ANKARA (AA) - Polis Akademisi öğretim üyelerince hazırlanan, Fetullahçı Terör Örgütü'nün (FETÖ) Türkiye'de işlediği suçların anlatıldığı raporda, örgütün, Necip Hablemitoğlu, Haydar Meriç ve Hrant Dink gibi isimleri öldürerek sansasyon yaratmayı amaçladığı belirtildi.
Polis Akademisi Başkanlığınca, geçen yıl aralık ayında yayımlanan "Uluslararası Bir Tehdit Olarak FETÖ" raporu güncellendi.
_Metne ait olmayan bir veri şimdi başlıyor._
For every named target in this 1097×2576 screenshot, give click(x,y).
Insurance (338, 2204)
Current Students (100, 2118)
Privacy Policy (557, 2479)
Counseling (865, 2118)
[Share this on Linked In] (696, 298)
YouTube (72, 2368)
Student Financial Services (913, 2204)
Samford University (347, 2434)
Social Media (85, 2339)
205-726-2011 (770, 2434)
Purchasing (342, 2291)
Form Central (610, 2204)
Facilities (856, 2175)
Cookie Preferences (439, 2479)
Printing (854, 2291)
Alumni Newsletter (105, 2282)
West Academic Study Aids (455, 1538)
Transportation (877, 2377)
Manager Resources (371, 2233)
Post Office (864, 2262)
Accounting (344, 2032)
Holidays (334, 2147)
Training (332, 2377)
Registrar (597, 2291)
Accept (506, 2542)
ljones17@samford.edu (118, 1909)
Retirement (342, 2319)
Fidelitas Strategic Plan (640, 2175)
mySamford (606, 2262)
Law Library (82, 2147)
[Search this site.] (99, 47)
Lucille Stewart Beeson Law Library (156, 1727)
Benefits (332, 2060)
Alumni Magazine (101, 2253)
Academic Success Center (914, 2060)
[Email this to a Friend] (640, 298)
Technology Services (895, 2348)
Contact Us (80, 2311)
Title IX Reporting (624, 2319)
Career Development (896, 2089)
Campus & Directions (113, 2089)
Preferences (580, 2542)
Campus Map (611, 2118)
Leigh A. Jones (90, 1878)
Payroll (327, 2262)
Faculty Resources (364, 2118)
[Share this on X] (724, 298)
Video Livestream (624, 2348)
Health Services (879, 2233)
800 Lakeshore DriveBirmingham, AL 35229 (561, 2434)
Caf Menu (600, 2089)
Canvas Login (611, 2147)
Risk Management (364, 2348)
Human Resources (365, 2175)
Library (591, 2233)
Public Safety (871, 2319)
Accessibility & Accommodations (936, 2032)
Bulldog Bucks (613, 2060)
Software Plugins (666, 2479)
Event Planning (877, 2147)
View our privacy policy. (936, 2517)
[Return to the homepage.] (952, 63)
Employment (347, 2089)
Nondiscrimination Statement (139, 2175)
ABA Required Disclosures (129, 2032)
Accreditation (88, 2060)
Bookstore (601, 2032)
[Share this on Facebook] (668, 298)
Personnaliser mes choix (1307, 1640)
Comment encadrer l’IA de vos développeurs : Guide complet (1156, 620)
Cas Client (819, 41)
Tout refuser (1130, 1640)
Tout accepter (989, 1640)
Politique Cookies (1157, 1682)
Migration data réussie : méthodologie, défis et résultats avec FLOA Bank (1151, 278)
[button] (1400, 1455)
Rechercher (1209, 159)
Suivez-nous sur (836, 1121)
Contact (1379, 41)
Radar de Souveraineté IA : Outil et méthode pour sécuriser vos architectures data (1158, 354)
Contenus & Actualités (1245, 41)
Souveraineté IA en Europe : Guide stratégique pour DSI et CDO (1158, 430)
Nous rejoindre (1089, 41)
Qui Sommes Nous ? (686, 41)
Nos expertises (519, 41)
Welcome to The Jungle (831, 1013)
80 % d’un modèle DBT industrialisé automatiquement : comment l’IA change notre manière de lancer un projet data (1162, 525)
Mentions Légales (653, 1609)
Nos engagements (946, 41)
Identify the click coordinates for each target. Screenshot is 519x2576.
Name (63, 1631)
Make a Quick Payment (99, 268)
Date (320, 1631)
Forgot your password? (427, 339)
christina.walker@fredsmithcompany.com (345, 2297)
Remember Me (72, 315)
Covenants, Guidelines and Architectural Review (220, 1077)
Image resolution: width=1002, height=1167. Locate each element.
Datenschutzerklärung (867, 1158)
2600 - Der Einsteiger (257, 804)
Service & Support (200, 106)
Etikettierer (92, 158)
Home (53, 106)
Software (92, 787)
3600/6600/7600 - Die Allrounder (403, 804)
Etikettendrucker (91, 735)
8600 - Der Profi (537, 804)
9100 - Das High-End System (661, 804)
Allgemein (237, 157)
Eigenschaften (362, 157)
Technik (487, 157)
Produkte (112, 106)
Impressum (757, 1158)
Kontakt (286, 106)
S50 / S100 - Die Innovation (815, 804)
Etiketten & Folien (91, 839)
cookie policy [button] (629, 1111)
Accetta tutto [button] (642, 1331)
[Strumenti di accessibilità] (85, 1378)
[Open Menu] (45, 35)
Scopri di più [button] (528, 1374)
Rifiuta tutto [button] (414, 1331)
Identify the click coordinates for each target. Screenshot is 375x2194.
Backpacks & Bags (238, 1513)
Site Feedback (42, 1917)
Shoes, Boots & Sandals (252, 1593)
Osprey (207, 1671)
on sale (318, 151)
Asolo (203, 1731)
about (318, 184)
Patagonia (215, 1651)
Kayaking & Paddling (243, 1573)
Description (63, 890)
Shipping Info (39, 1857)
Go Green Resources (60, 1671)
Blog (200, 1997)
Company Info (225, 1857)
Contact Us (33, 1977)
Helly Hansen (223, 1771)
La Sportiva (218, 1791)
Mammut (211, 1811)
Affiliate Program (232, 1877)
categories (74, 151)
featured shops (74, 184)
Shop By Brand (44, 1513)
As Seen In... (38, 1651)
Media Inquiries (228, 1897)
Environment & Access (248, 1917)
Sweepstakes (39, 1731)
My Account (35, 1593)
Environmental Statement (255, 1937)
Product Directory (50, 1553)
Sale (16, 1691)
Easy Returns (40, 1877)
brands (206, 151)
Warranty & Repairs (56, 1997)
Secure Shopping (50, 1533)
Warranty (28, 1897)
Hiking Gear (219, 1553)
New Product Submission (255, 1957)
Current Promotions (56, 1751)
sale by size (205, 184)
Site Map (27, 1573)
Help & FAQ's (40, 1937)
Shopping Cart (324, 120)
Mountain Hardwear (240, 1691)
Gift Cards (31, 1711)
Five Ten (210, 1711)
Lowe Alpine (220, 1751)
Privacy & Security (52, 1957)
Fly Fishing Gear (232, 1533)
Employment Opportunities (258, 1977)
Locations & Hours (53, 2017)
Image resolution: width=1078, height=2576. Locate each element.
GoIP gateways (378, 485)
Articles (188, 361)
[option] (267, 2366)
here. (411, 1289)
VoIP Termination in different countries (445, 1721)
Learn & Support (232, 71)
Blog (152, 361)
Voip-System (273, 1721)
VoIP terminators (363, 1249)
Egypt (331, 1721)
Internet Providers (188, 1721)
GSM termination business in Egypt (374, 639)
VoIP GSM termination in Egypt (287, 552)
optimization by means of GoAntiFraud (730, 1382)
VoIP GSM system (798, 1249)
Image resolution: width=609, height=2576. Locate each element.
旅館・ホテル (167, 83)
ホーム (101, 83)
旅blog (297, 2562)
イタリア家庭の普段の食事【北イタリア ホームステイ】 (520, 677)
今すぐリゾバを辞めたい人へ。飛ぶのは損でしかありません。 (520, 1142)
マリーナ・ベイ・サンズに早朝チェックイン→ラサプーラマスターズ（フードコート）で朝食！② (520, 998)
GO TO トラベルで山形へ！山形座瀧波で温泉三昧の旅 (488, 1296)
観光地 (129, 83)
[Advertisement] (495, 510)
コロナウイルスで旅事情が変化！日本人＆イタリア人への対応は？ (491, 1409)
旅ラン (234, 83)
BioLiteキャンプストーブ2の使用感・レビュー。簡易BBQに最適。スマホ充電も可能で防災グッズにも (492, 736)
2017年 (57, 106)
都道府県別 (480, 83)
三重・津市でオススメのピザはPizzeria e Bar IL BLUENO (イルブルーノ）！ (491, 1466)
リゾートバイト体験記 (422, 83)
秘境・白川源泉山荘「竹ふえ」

Güncellemeyle rapora "FETÖ'nün Terör Yapısı ve Terör Eylemleri" bölümü eklendi. Rapor, İngilizce olarak da basıldı.
Raporda PKK, DEAŞ, El-Kaide, DHKP-C, ETA ve IRA gibi klasikleşmiş terör örgütlerinden farklı karakteristik yapıya sahip FETÖ, kendisine has bu özellikleri nedeniyle "yeni nesil terör örgütü" olarak tanımlandı.
Rapora göre, "ezoterik" (sadece müritlerin bildiği içerik), "mesianik" (mehdilik) ve "kültist" (mezhebe aşırı bağlılık) yapısıyla dikkati çeken FETÖ, içeriye dönük ve dışarıya kapalı şekillendi, örgütsel iletişimde sembollerden yararlandı.
FETÖ, uluslararası terör örgütü refleksiyle üyelerine kod adları verirken örgüt içi iletişimi gizli haberleşme kanallarıyla sağladı.
"Mesianik" ve "kültist" özelliklere sahip FETÖ'de bir nevi mesih statüsünde hiç kimsenin vakıf olamayacağı bilgilere haiz "kainat imamı" olarak adlandırılan örgüt elebaşı Fethullah Gülen'e sorgusuz itaat edildi.
FETÖ kültü içindeki radikalleşme sürecinde gayriahlaki ve gayrinizami davranışlar, örgüt elemanlarının zihin dünyasında "biz" kimliğine hizmet ettiği mazeretiyle meşrulaştırıldı, "uygun davranış" biçimine dönüştürüldü. Böylece suç kavramı, doğal gerçeklikten çıkarılarak örgütsel anlamda ele alındı.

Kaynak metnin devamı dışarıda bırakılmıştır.